DATA TO USE ▸
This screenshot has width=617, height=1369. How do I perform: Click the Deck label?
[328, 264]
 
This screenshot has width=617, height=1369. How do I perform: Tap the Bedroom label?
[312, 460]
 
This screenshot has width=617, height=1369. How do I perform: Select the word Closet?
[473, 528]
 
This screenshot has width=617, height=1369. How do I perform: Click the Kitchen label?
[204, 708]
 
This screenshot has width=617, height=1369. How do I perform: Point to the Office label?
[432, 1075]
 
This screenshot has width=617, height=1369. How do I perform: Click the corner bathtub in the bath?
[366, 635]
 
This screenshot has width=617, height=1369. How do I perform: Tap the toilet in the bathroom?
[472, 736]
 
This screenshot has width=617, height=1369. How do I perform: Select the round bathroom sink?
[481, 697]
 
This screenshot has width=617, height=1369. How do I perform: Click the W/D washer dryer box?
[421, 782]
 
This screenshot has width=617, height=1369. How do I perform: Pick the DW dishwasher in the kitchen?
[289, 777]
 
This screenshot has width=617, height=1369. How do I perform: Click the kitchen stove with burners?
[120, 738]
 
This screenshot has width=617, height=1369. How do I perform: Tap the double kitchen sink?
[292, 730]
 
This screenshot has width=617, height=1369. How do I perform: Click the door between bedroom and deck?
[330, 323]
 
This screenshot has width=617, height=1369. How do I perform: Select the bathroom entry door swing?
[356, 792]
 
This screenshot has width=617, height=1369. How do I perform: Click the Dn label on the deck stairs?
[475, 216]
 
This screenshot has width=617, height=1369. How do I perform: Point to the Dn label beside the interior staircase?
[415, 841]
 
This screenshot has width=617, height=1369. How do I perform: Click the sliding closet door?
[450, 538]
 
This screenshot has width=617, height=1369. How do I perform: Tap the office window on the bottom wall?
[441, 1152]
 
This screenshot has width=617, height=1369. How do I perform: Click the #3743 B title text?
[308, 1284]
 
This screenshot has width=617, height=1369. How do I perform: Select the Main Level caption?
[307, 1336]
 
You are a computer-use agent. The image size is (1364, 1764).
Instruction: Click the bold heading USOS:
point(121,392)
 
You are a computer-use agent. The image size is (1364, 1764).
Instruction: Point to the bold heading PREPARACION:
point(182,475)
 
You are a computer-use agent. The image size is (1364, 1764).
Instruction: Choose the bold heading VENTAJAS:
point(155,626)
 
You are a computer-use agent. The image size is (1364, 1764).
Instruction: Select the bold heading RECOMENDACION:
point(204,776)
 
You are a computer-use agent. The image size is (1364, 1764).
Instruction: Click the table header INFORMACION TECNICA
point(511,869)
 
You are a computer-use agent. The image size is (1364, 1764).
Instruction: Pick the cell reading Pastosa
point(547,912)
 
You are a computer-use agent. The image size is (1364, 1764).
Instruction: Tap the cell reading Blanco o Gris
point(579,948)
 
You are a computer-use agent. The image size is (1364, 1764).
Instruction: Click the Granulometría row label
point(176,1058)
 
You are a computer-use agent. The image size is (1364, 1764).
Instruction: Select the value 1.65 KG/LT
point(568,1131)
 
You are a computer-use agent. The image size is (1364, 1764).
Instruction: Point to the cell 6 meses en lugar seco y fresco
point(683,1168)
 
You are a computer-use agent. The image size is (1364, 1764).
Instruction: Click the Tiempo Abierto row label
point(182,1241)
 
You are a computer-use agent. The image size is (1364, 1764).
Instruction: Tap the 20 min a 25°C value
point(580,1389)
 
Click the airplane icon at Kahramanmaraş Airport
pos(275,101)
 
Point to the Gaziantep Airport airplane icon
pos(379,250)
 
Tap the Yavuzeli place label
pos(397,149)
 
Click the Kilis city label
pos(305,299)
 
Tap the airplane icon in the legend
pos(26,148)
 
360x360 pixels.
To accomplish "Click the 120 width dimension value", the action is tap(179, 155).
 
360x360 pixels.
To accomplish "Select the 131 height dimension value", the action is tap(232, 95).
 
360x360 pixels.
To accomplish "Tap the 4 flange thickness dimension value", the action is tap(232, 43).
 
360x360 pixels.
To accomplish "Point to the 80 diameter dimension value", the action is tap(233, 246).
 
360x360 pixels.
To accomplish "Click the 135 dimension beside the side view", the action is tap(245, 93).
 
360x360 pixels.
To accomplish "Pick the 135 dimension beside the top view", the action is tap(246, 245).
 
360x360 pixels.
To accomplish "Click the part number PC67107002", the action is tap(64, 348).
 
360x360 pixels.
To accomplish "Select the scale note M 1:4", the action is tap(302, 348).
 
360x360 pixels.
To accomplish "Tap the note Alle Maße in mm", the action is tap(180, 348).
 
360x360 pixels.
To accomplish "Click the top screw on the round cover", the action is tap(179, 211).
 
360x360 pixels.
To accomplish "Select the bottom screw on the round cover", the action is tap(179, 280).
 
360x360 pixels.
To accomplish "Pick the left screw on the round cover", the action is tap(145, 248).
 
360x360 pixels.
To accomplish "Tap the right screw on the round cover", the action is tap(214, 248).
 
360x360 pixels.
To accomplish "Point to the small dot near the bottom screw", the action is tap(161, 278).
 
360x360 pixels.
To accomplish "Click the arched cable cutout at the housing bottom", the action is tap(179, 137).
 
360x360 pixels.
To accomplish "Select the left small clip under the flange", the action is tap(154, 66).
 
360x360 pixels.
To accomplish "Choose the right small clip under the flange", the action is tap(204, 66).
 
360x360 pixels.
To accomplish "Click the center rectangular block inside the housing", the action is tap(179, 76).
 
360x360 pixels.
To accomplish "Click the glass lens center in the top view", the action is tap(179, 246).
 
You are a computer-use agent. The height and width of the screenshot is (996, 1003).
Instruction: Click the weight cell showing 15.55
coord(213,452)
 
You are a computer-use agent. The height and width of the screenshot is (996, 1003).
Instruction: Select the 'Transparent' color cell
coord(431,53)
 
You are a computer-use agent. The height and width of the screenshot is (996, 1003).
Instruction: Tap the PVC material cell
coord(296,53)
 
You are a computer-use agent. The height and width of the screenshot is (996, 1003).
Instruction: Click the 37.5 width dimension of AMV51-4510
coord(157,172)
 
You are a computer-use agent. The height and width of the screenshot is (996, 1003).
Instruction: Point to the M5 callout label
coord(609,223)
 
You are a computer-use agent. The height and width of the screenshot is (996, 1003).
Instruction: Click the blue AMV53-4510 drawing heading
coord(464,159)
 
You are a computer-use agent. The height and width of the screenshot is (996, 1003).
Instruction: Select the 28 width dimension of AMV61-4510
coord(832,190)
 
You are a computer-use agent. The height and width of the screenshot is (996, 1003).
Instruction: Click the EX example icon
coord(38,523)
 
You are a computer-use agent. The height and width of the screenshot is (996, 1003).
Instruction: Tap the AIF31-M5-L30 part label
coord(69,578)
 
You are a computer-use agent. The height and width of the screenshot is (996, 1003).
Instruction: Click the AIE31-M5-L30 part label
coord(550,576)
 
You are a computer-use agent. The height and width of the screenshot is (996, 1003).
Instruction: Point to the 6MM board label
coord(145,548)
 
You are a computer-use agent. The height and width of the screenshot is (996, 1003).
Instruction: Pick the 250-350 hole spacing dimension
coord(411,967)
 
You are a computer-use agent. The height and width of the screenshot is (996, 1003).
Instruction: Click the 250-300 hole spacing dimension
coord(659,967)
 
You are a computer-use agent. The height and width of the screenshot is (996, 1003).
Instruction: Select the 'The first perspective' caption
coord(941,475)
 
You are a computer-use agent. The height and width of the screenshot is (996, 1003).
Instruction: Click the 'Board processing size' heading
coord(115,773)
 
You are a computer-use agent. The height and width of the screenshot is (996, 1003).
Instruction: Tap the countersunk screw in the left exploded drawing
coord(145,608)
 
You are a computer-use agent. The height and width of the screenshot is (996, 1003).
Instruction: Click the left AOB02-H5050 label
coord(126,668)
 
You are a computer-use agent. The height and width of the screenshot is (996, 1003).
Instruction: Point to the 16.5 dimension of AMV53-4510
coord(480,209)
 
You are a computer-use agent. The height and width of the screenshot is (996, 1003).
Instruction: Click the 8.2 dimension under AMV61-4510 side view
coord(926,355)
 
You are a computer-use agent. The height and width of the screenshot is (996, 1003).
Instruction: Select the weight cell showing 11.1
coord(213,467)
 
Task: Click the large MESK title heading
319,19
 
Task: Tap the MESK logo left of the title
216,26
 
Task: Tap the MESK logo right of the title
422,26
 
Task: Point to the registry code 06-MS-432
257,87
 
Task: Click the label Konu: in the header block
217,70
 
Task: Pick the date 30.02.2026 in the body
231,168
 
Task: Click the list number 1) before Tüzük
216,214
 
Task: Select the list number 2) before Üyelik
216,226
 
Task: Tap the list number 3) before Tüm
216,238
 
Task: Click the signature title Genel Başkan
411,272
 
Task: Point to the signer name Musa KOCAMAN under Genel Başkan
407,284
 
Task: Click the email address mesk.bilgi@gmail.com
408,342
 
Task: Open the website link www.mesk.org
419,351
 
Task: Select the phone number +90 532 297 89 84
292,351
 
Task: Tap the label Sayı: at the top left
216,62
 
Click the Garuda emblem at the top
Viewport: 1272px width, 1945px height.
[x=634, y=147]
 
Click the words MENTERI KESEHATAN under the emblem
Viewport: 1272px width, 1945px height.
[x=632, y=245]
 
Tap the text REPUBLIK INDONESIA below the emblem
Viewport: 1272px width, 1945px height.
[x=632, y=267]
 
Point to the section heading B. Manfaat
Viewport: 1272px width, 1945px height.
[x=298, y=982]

DIRECTIVE ▸
Quote verbatim the part of the material that opens with the line containing "Point to the section heading B. Manfaat" and runs through the end of the material.

RESPONSE TO THIS EXERCISE ▸
Point to the section heading B. Manfaat
Viewport: 1272px width, 1945px height.
[x=298, y=982]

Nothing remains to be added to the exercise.